Do It Yourself Dream or Disaster?

Are YOU Ready and Have What it Takes?

Monica Schaefer
MilitaryByOwner staff writer


We recently discussed home improvement projects in our post, "Keeping Up with the Kitchen Trends" with quick and easy DIY projects that would update your kitchen space.  But what one person deems "quick and easy", may end up being a lengthy, complicated nightmare for someone else.

Do-It-Yourself websites such as HGTVRemodel.com or DIYNetwork.com or books at the home improvement store checkout aisle, can make just about everyone feel like a general contractor. But do not let the glossy wood flooring or sparkling glass mosaic tiles distract you from the reality of DIY projects.

No doubt there are those individuals that were born with a natural talent for construction projects, or had the fortune to have a mentor teach them, but for most homeowners, improvement/remodeling projects are best left for the experts.  How do you decide which projects to take on yourself and which you should hire out? Here are 7 areas for consideration before you dive head first into that DIY project.

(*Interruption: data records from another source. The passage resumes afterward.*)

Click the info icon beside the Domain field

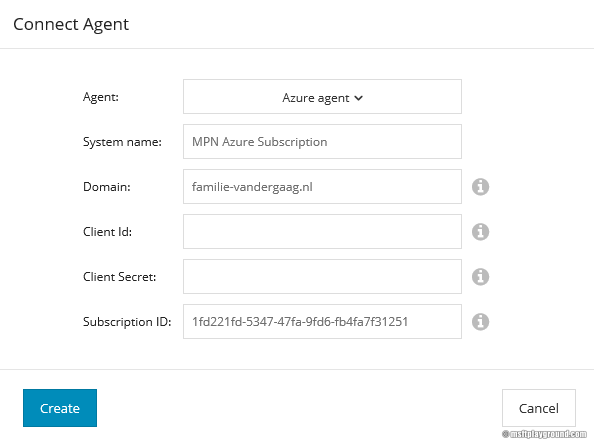pos(480,187)
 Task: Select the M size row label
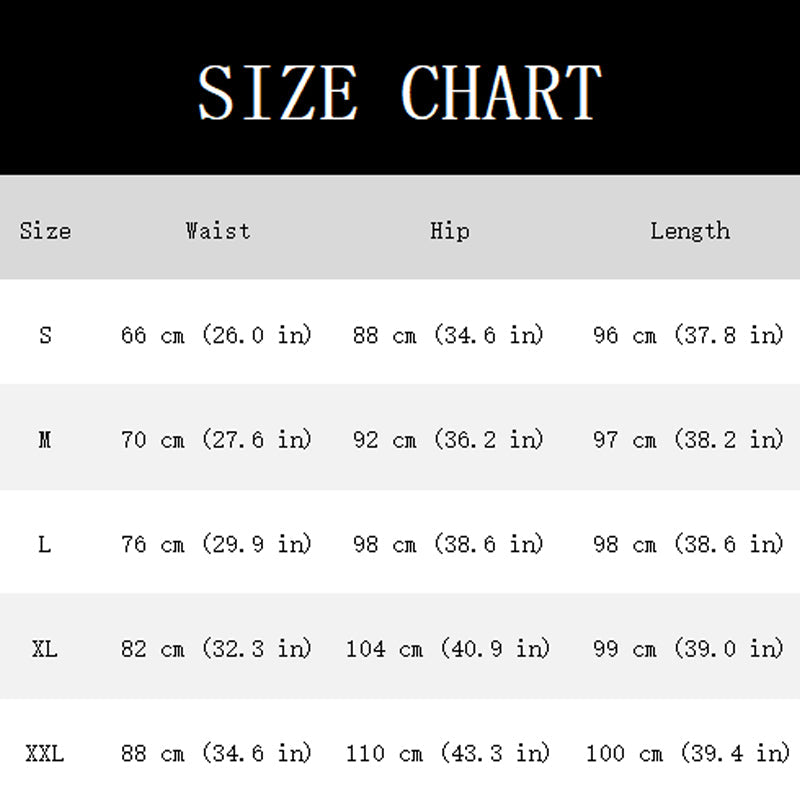(x=45, y=439)
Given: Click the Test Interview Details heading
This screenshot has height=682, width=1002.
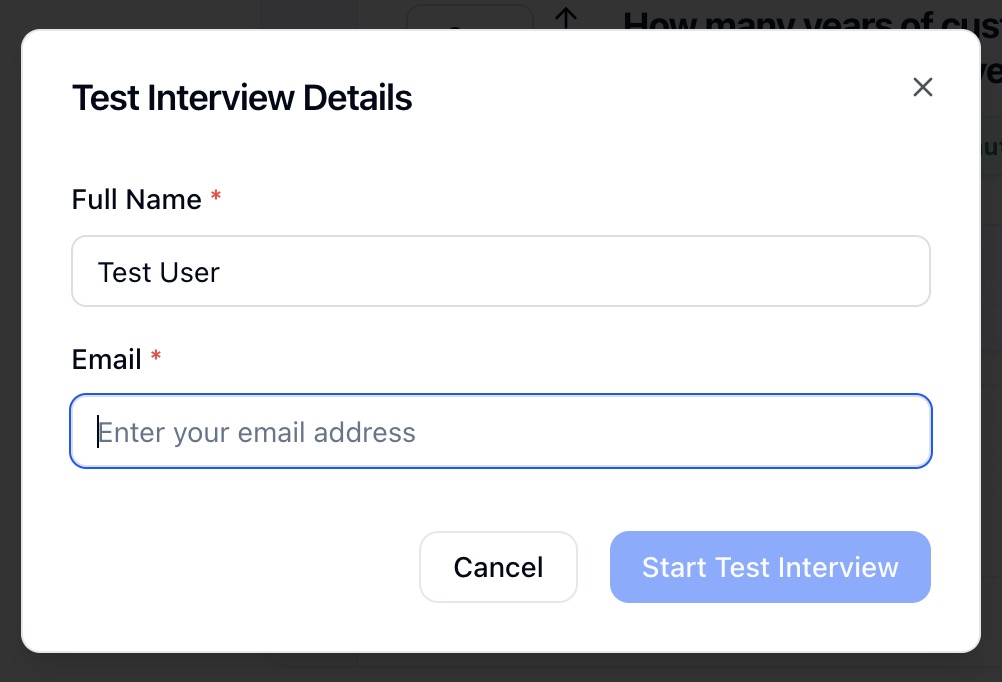Looking at the screenshot, I should point(242,98).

1. Consider all aspects of the project.

Take time to look at the big picture.  It is easy to look at the "simplicity" side of the project, but sometimes changing or updating one portion of a room will lead to the need to update or change something else.  Will changing the hardware on kitchen cabinets make the finish look dated or dingy? Are you willing to take the time to refinish or paint the cabinets if this happens? If so, will this change make it necessary to repaint the walls? The "snowball" effect is prevalent in home improvement projects, so considering how one thing may lead to another will prepare you for some of the things that could go wrong during your endeavor.  Utilize friends and family who will be willing to offer their eyes and opinion to ensure that you have thought of everything you can before you pick up that screwdriver.

2. Do your research.

With the number of home improvement television shows and websites, there is a wealth of information out there for the DIY homeowner.  Many of the home improvement warehouses also have experts that will offer their advice on various projects.  In addition, you may try placing calls to contractors that may be willing to offer their guidance free or for a minimal fee.  It is worth your time to utilize several different resources for information to ensure that you have explored the various procedures for completing the project.

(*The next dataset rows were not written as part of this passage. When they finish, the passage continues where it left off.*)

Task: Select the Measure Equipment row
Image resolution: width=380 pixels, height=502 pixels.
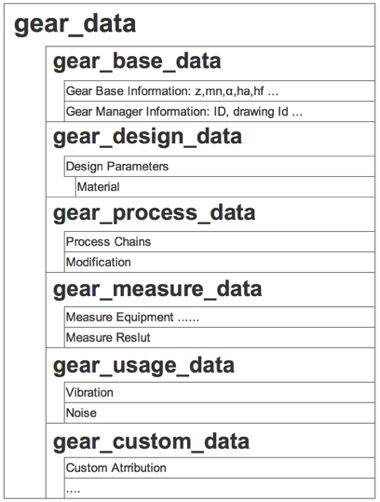Action: pyautogui.click(x=219, y=317)
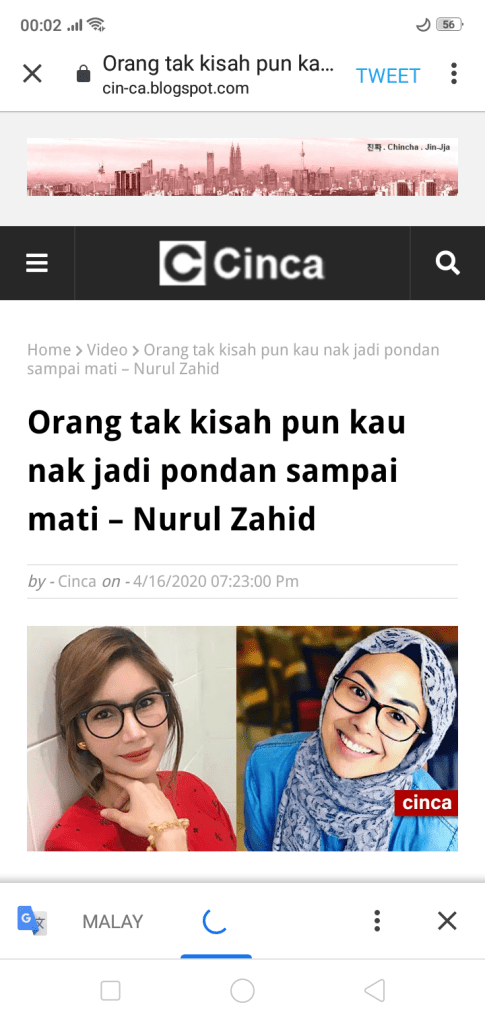
Task: Tap the Kuala Lumpur skyline banner
Action: 242,167
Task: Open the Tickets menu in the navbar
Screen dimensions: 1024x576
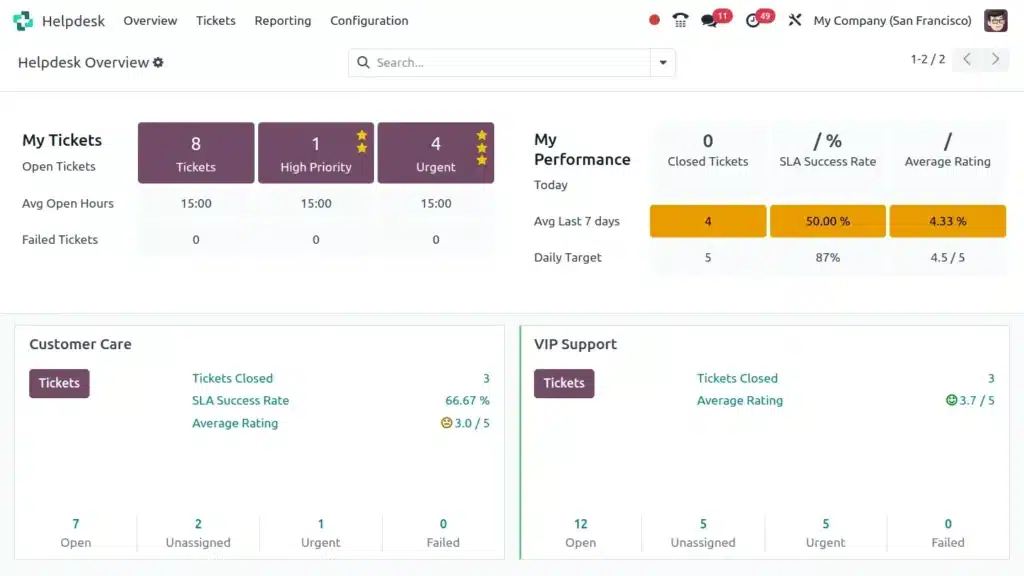Action: [x=216, y=20]
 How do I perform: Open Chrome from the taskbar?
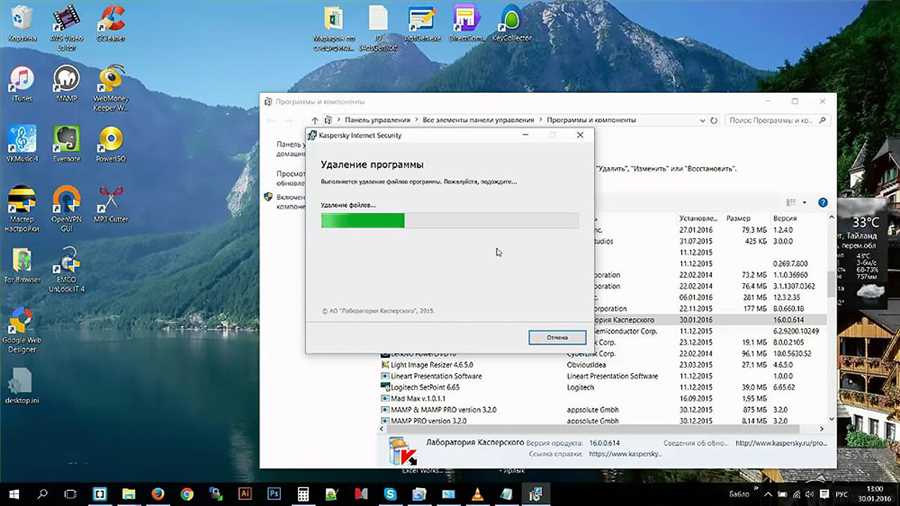point(187,494)
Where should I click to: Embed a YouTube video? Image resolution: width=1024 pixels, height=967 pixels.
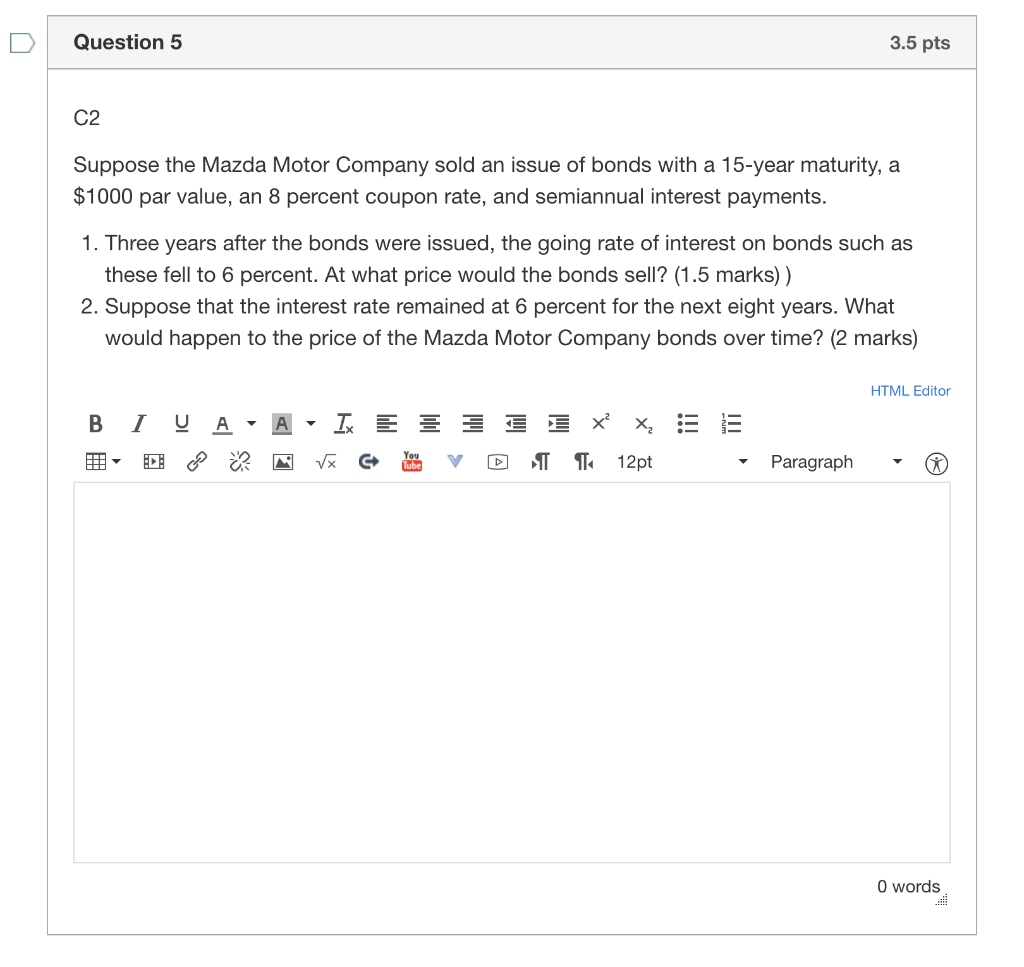[410, 462]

3. Do you have the expertise?

If your personal home improvement experience does not include items such as plumbing or electrical work, you should ask yourself if this is the time to learn.  Many remodeling projects that involve plumbing, electrical, or framing work actually require permits issued by your city’s building division.  Research the requirements before you embark on the job, as skipping the required permits may put you at risk for costly repairs when you get ready to sell the home. Failing an inspection can also result in the project going over on time and budget and in the end you may have to hire a professional.

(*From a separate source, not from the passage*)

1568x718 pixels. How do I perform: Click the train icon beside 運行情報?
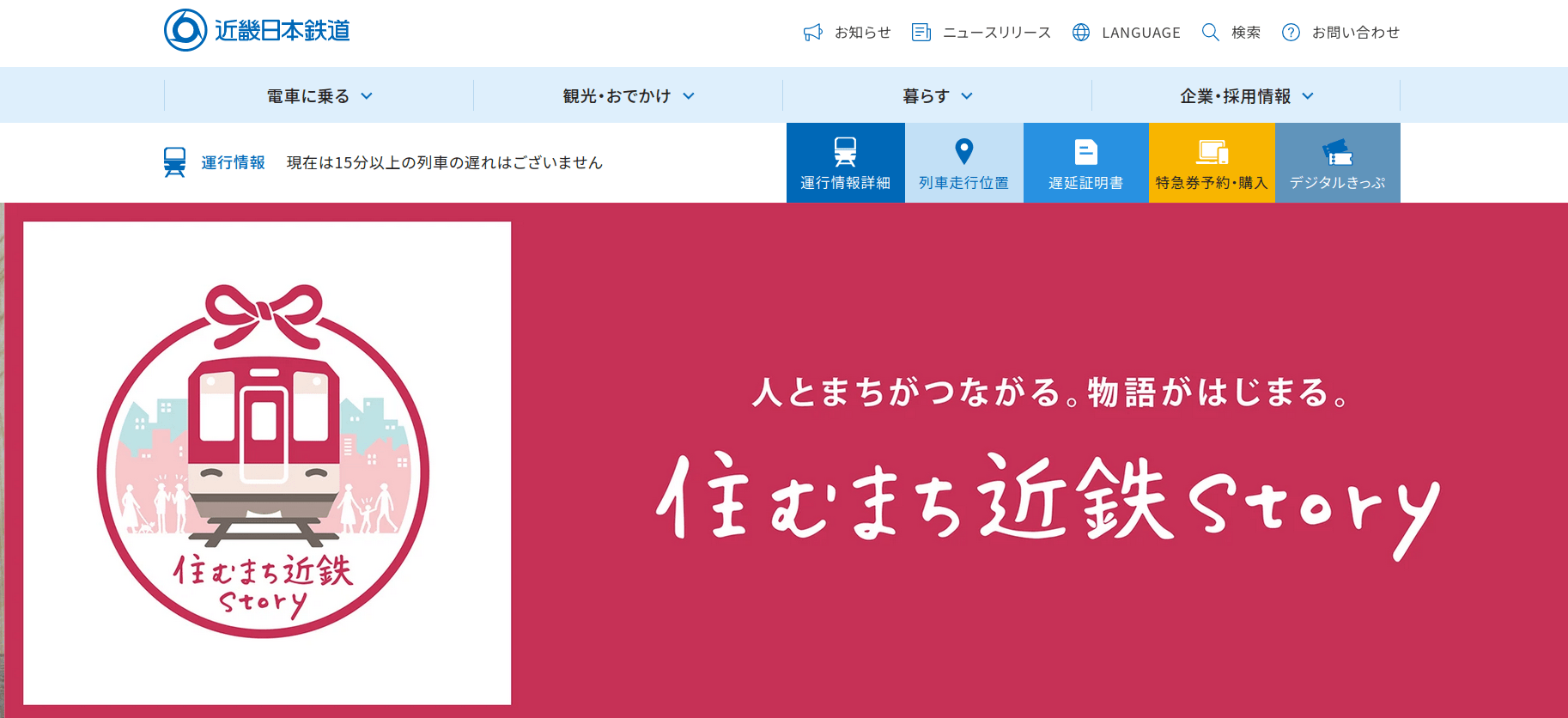175,162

4. Is the project cost effective?

Again, research is paramount to providing you with a clear picture on just how much you may save by doing the work yourself.  Obtain estimates from qualified contractors to get a ballpark figure of what the project would cost if you were to hire a professional.  Discuss the type and cost of the materials that would be used with a contractor so that you can accurately comparison shop if you choose to buy them yourself.  Often times, the discounts that contractors receive will lower the overall cost of the project.  Another component of home improvement projects is tools.  If you do not already own the tools necessary to complete the job, are they items that you have the means to purchase and how will these expenses factor into your total budget?  If they are not tools you are likely to use again, seek out family and friends that may be willing to let you borrow their tools.

5. Strike a compromise.

Negotiate with a contractor to take on some aspects of the project yourself.  If demolition is involved, you may be able to reduce your cost by removing the old materials and prepping the job site, or maybe you are comfortable with painting once the construction portion is complete.  If you have friends or family who has skills that would be of use, entertain the idea of bartering or trading services with them.

6. Do you have the time?

How long are you willing to live with a makeshift kitchen or an inoperable bathroom? Time is precious and if you do not have an abundance of it, you may want to reconsider the idea of doing the job yourself.  Working plumbing, dry walling, tiling and painting projects into your busy schedule may result in the project taking much longer than you have the patience to endure.  Create a calendar that will map out the time that you have to dedicate to the project, which will give you a clearer picture of just how long it may take to complete.  Incorporate a buffer for those unexpected roadblocks, as home improvement projects are rarely smooth and easy. Do you have the time and patience to deal with the unexpected twists and turns or do you want the project done efficiently?

7. What could possibly go wrong?

Looking at a project with a "glass-half-empty" approach may be appropriate for this type of situation.  If you are embarking on this adventure to save money, you need to take a realistic look at what obstacles you may encounter. Removing a linoleum floor may uncover water damage and knocking down walls could expose unknown electrical or plumbing problems.  Do you have both the financial means and expertise to handle obstacles of this nature?

There certainly is no greater sense of accomplishment than to complete a home improvement project yourself.  However, that euphoric feeling is more likely if you enter into the project with your eyes wide open.  Taking the steps necessary to make sure you are well informed and prepared for your DIY project will help alleviate undue stress and expense.